The exercise calls for every entry that follows to be repeated exactly.

+ + + + +

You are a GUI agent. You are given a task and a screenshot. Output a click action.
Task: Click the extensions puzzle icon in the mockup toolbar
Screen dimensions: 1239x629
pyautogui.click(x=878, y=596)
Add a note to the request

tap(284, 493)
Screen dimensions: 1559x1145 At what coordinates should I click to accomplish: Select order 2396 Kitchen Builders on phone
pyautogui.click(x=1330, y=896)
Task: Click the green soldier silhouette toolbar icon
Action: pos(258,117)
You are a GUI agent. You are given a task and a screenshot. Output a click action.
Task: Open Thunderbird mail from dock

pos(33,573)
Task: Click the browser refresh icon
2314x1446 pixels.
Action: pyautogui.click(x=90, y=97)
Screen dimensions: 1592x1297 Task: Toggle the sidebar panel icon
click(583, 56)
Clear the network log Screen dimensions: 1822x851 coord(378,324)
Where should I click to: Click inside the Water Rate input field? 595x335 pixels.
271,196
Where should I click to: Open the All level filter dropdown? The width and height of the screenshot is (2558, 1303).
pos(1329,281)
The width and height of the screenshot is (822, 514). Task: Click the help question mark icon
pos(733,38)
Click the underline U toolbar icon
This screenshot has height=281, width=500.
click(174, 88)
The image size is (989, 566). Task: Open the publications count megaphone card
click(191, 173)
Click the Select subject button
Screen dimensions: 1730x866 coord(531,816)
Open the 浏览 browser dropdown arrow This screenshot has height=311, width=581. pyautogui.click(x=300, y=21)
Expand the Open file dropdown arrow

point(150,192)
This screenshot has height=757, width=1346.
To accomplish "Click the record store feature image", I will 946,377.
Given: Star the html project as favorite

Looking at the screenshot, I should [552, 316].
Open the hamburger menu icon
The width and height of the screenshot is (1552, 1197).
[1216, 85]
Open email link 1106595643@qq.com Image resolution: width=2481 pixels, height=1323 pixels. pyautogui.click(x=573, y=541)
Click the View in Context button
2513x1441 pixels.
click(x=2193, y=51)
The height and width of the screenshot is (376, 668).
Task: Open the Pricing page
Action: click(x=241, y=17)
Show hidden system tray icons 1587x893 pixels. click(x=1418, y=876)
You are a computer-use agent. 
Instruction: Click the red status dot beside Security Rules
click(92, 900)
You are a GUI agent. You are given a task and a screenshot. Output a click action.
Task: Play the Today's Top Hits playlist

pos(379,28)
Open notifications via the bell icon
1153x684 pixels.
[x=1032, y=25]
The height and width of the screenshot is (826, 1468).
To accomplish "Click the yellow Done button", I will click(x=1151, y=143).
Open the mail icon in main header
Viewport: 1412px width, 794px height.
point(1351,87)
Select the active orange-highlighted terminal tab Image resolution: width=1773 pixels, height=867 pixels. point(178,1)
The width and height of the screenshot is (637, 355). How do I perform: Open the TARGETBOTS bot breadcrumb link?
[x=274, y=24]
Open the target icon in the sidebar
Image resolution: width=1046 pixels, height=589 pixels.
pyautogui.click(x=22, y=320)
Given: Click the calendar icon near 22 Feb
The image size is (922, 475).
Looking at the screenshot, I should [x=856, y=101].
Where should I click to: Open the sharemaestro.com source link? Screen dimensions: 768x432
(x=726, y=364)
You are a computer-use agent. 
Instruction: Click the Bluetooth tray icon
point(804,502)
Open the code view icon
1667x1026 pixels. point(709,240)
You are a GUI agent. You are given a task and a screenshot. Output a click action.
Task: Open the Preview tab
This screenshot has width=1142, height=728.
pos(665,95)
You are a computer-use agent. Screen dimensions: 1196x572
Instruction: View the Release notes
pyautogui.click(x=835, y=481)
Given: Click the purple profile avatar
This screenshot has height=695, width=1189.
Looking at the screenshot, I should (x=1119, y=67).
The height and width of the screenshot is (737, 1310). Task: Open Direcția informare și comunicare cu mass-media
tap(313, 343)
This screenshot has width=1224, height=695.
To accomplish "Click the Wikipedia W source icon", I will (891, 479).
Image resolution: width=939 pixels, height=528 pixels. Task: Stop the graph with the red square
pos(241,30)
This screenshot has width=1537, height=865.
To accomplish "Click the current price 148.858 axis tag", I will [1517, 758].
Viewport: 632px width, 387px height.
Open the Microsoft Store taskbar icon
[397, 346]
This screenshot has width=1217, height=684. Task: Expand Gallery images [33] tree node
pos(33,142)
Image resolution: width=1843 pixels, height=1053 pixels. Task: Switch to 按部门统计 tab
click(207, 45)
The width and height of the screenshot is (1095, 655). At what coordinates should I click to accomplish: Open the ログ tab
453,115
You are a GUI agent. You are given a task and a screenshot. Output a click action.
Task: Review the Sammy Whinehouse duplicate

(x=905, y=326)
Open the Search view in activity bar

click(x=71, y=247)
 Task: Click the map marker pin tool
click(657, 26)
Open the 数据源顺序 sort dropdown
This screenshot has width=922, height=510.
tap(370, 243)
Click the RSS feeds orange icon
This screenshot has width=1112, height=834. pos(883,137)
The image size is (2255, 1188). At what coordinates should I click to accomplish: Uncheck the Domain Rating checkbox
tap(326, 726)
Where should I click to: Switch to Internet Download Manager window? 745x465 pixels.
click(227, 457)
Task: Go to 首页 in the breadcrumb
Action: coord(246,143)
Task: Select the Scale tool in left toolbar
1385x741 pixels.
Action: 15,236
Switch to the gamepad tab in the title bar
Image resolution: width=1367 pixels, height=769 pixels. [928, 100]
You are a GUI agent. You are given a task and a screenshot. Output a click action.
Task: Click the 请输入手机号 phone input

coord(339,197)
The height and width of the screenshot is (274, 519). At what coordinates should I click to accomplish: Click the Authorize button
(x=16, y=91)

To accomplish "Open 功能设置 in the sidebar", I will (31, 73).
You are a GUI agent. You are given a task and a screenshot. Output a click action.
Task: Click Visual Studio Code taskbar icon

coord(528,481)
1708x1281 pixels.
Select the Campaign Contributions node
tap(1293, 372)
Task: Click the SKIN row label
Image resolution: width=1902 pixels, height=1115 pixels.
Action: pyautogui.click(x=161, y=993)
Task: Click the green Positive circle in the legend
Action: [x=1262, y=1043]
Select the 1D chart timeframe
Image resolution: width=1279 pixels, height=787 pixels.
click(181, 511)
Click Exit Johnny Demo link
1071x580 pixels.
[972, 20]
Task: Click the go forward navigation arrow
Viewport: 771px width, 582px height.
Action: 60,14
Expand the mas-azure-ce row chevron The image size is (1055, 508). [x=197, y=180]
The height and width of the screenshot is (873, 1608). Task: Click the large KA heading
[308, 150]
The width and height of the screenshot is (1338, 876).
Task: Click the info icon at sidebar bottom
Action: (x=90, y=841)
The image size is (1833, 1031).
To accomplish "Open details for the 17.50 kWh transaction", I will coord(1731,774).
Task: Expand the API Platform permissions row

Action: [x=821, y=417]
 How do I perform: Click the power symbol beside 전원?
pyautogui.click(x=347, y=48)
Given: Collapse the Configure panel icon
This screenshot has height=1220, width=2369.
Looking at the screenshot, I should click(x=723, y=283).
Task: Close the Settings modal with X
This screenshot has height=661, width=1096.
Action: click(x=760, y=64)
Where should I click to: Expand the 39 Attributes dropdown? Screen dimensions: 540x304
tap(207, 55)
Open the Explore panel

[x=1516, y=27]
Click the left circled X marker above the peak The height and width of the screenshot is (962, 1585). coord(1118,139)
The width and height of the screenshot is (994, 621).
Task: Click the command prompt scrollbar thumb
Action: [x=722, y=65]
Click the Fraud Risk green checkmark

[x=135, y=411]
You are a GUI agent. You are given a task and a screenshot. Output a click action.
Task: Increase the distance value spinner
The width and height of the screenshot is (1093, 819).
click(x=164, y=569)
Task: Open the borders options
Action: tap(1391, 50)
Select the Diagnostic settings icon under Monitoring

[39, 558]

+ + + + +

**Task answer:**
You are a GUI agent. You are given a task and a screenshot. Output a click action.
Task: Click the extensions puzzle icon in the mockup toolbar
Screen dimensions: 1239x629
pyautogui.click(x=878, y=596)
Add a note to the request

tap(284, 493)
Screen dimensions: 1559x1145 At what coordinates should I click to accomplish: Select order 2396 Kitchen Builders on phone
pyautogui.click(x=1330, y=896)
Task: Click the green soldier silhouette toolbar icon
Action: pos(258,117)
You are a GUI agent. You are given a task and a screenshot. Output a click action.
Task: Open Thunderbird mail from dock

pos(33,573)
Task: Click the browser refresh icon
2314x1446 pixels.
Action: pyautogui.click(x=90, y=97)
Screen dimensions: 1592x1297 Task: Toggle the sidebar panel icon
click(583, 56)
Clear the network log Screen dimensions: 1822x851 coord(378,324)
Where should I click to: Click inside the Water Rate input field? 595x335 pixels.
271,196
Where should I click to: Open the All level filter dropdown? The width and height of the screenshot is (2558, 1303).
pos(1329,281)
The width and height of the screenshot is (822, 514). Task: Click the help question mark icon
pos(733,38)
Click the underline U toolbar icon
This screenshot has height=281, width=500.
click(174, 88)
The image size is (989, 566). Task: Open the publications count megaphone card
click(191, 173)
Click the Select subject button
Screen dimensions: 1730x866 coord(531,816)
Open the 浏览 browser dropdown arrow This screenshot has height=311, width=581. pyautogui.click(x=300, y=21)
Expand the Open file dropdown arrow

point(150,192)
This screenshot has height=757, width=1346.
To accomplish "Click the record store feature image", I will 946,377.
Given: Star the html project as favorite

Looking at the screenshot, I should [552, 316].
Open the hamburger menu icon
The width and height of the screenshot is (1552, 1197).
[1216, 85]
Open email link 1106595643@qq.com Image resolution: width=2481 pixels, height=1323 pixels. pyautogui.click(x=573, y=541)
Click the View in Context button
2513x1441 pixels.
click(x=2193, y=51)
The height and width of the screenshot is (376, 668).
Task: Open the Pricing page
Action: click(x=241, y=17)
Show hidden system tray icons 1587x893 pixels. click(x=1418, y=876)
You are a computer-use agent. 
Instruction: Click the red status dot beside Security Rules
click(92, 900)
You are a GUI agent. You are given a task and a screenshot. Output a click action.
Task: Play the Today's Top Hits playlist

pos(379,28)
Open notifications via the bell icon
1153x684 pixels.
[x=1032, y=25]
The height and width of the screenshot is (826, 1468).
To accomplish "Click the yellow Done button", I will click(x=1151, y=143).
Open the mail icon in main header
Viewport: 1412px width, 794px height.
point(1351,87)
Select the active orange-highlighted terminal tab Image resolution: width=1773 pixels, height=867 pixels. point(178,1)
The width and height of the screenshot is (637, 355). How do I perform: Open the TARGETBOTS bot breadcrumb link?
[x=274, y=24]
Open the target icon in the sidebar
Image resolution: width=1046 pixels, height=589 pixels.
pyautogui.click(x=22, y=320)
Given: Click the calendar icon near 22 Feb
The image size is (922, 475).
Looking at the screenshot, I should [x=856, y=101].
Where should I click to: Open the sharemaestro.com source link? Screen dimensions: 768x432
(x=726, y=364)
You are a computer-use agent. 
Instruction: Click the Bluetooth tray icon
point(804,502)
Open the code view icon
1667x1026 pixels. point(709,240)
You are a GUI agent. You are given a task and a screenshot. Output a click action.
Task: Open the Preview tab
This screenshot has width=1142, height=728.
pos(665,95)
You are a computer-use agent. Screen dimensions: 1196x572
Instruction: View the Release notes
pyautogui.click(x=835, y=481)
Given: Click the purple profile avatar
This screenshot has height=695, width=1189.
Looking at the screenshot, I should (x=1119, y=67).
The height and width of the screenshot is (737, 1310). Task: Open Direcția informare și comunicare cu mass-media
tap(313, 343)
This screenshot has width=1224, height=695.
To accomplish "Click the Wikipedia W source icon", I will (891, 479).
Image resolution: width=939 pixels, height=528 pixels. Task: Stop the graph with the red square
pos(241,30)
This screenshot has width=1537, height=865.
To accomplish "Click the current price 148.858 axis tag", I will [1517, 758].
Viewport: 632px width, 387px height.
Open the Microsoft Store taskbar icon
[397, 346]
This screenshot has width=1217, height=684. Task: Expand Gallery images [33] tree node
pos(33,142)
Image resolution: width=1843 pixels, height=1053 pixels. Task: Switch to 按部门统计 tab
click(207, 45)
The width and height of the screenshot is (1095, 655). At what coordinates should I click to accomplish: Open the ログ tab
453,115
You are a GUI agent. You are given a task and a screenshot. Output a click action.
Task: Review the Sammy Whinehouse duplicate

(x=905, y=326)
Open the Search view in activity bar

click(x=71, y=247)
 Task: Click the map marker pin tool
click(657, 26)
Open the 数据源顺序 sort dropdown
This screenshot has width=922, height=510.
tap(370, 243)
Click the RSS feeds orange icon
This screenshot has width=1112, height=834. pos(883,137)
The image size is (2255, 1188). At what coordinates should I click to accomplish: Uncheck the Domain Rating checkbox
tap(326, 726)
Where should I click to: Switch to Internet Download Manager window? 745x465 pixels.
click(227, 457)
Task: Go to 首页 in the breadcrumb
Action: coord(246,143)
Task: Select the Scale tool in left toolbar
1385x741 pixels.
Action: 15,236
Switch to the gamepad tab in the title bar
Image resolution: width=1367 pixels, height=769 pixels. [928, 100]
You are a GUI agent. You are given a task and a screenshot. Output a click action.
Task: Click the 请输入手机号 phone input

coord(339,197)
The height and width of the screenshot is (274, 519). At what coordinates should I click to accomplish: Click the Authorize button
(x=16, y=91)

To accomplish "Open 功能设置 in the sidebar", I will (31, 73).
You are a GUI agent. You are given a task and a screenshot. Output a click action.
Task: Click Visual Studio Code taskbar icon

coord(528,481)
1708x1281 pixels.
Select the Campaign Contributions node
tap(1293, 372)
Task: Click the SKIN row label
Image resolution: width=1902 pixels, height=1115 pixels.
Action: pyautogui.click(x=161, y=993)
Task: Click the green Positive circle in the legend
Action: [x=1262, y=1043]
Select the 1D chart timeframe
Image resolution: width=1279 pixels, height=787 pixels.
click(181, 511)
Click Exit Johnny Demo link
1071x580 pixels.
[972, 20]
Task: Click the go forward navigation arrow
Viewport: 771px width, 582px height.
Action: 60,14
Expand the mas-azure-ce row chevron The image size is (1055, 508). [x=197, y=180]
The height and width of the screenshot is (873, 1608). Task: Click the large KA heading
[308, 150]
The width and height of the screenshot is (1338, 876).
Task: Click the info icon at sidebar bottom
Action: (x=90, y=841)
The image size is (1833, 1031).
To accomplish "Open details for the 17.50 kWh transaction", I will coord(1731,774).
Task: Expand the API Platform permissions row

Action: [x=821, y=417]
 How do I perform: Click the power symbol beside 전원?
pyautogui.click(x=347, y=48)
Given: Collapse the Configure panel icon
This screenshot has height=1220, width=2369.
Looking at the screenshot, I should click(x=723, y=283).
Task: Close the Settings modal with X
This screenshot has height=661, width=1096.
Action: click(x=760, y=64)
Where should I click to: Expand the 39 Attributes dropdown? Screen dimensions: 540x304
tap(207, 55)
Open the Explore panel

[x=1516, y=27]
Click the left circled X marker above the peak The height and width of the screenshot is (962, 1585). coord(1118,139)
The width and height of the screenshot is (994, 621).
Task: Click the command prompt scrollbar thumb
Action: [x=722, y=65]
Click the Fraud Risk green checkmark

[x=135, y=411]
You are a GUI agent. You are given a task and a screenshot. Output a click action.
Task: Increase the distance value spinner
The width and height of the screenshot is (1093, 819).
click(x=164, y=569)
Task: Open the borders options
Action: tap(1391, 50)
Select the Diagnostic settings icon under Monitoring

[39, 558]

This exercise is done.